8.4.4. Add transmitter information to a TEM data object

After a time-domain EM data from a csv or xyz file has been imported into GIFtools, the transmitter information is still missing in the TEMdata object. This recipe steps through adding in the transmitter information in three different ways:

Loading a file
Creating airborne EM (AEM) coincident loop sources
Creating AEM offset loop sources

To add transmitters to a TEM data object, use the menus: TEM data → Add transmitters and select the desired method.

8.4.4.1. Loading a transmitter file

The transmitter file uses a “block” format. The types of EM transmitters available are:

Large-loop,
Line-current,
Dipole, and
Loop

Refer to the EM transmitter formats page for detailed information. Each transmitter will have its own “block” in the transmitters file.
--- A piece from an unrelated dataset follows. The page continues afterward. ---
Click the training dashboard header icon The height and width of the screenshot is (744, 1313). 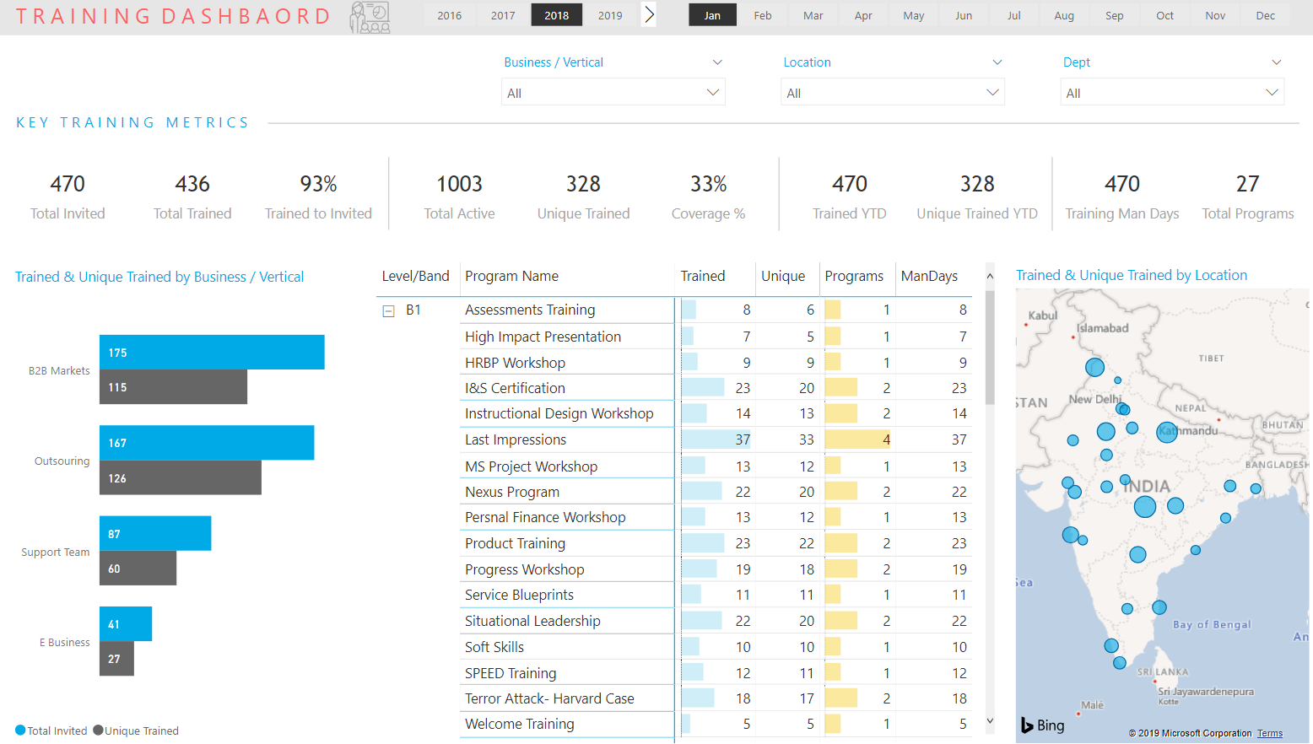370,17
8.4.4.2. Add AEM coincident loop sources

The second option is to add coincident loop sources and when selected, the following dialog pops up:

The first field requires the radius of the loop transmitter in meters. The second field asks for the normal angle from the vertical of the transmitter. This can either be provided as a value (in degrees) or as a column from the data object (for example, in the case where the angle changed during survey collection and was recorded). The third field requests the azimuth angle from north. This is again a value (in degrees) or a column selected from the data object.

Click ok to assign the transmitters to the TEMdata object.

Note

If you have a large data set, it may take some time to calculate all the transmitter locations and assign them!
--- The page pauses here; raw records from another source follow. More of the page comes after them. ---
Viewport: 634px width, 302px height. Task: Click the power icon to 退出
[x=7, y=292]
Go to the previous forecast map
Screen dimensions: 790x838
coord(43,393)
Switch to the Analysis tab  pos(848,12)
There is also a video that shows this functionality: video tutorial

8.4.4.3. Add AEM offset loop sources

The fields for the radius, normal angle from the vertical, and the azimuth angle from north require the same information as described for the coincident loop above.
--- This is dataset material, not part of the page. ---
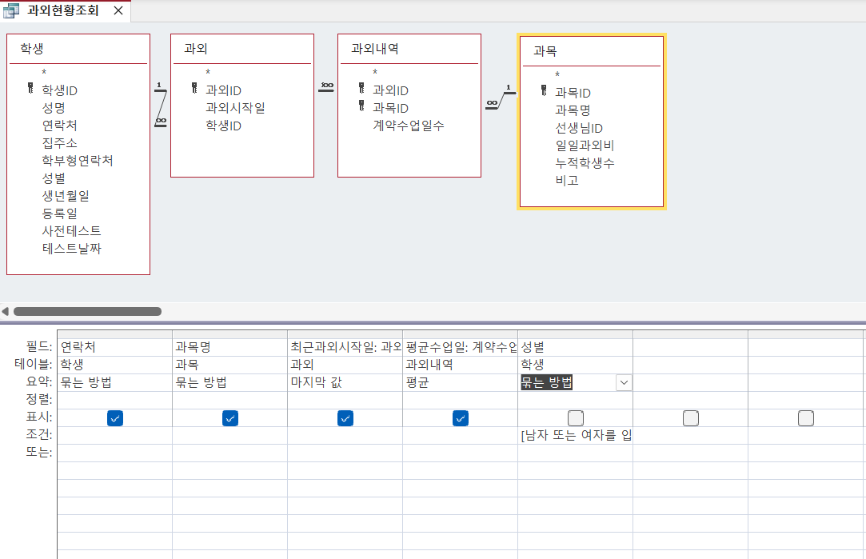Click the asterisk in 과외내역 table
Screen dimensions: 866x559
coord(374,73)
The bearing of the survey lines can be calculated directly from the data or provided from a column. The bearing should be in degrees.

The along-line, cross-line, and vertical offsets are values given in meters. The vertical offset is the vertical distance between the transmitter and the receiver. If the transmitter is above the receiver, this value should be positive. The along-line offset is how much the transmitter is in front of the receiver (positive in meters) or behind the receiver (negative in meters). The cross-line offset describes how much the receiver is to either side of the line. The following diagram shows the along-line (A) and cross-line (C) offset definitions:

../../../_images/Picture1.png — The figure shows the along-line (A) and cross-line (C) offsets for a transmitter (blue circle) and a receiver (red dot) along a flight line (black). The thick arrows indicate the flight direction along the line.

Click ok to assign the transmitters to the TEMdata object.

There is also a video that shows this functionality: video tutorial

Note

If you have a large data set, it may take some time to calculate all the transmitter locations and assign them!

8.4.4.4. Additional notes and tips

Note

When creating AEM offset loop sources, you can double check that the location of the source is correct. Do this by viewing the sources and receivers in the VTK viewer. Click Sources in the control panel to view the source locations.

Tip

If you have a large data set loaded into GIFtools and plan to downsample the data before inversion, it is recommended to first downsample and then assign transmitters to safe computation costs.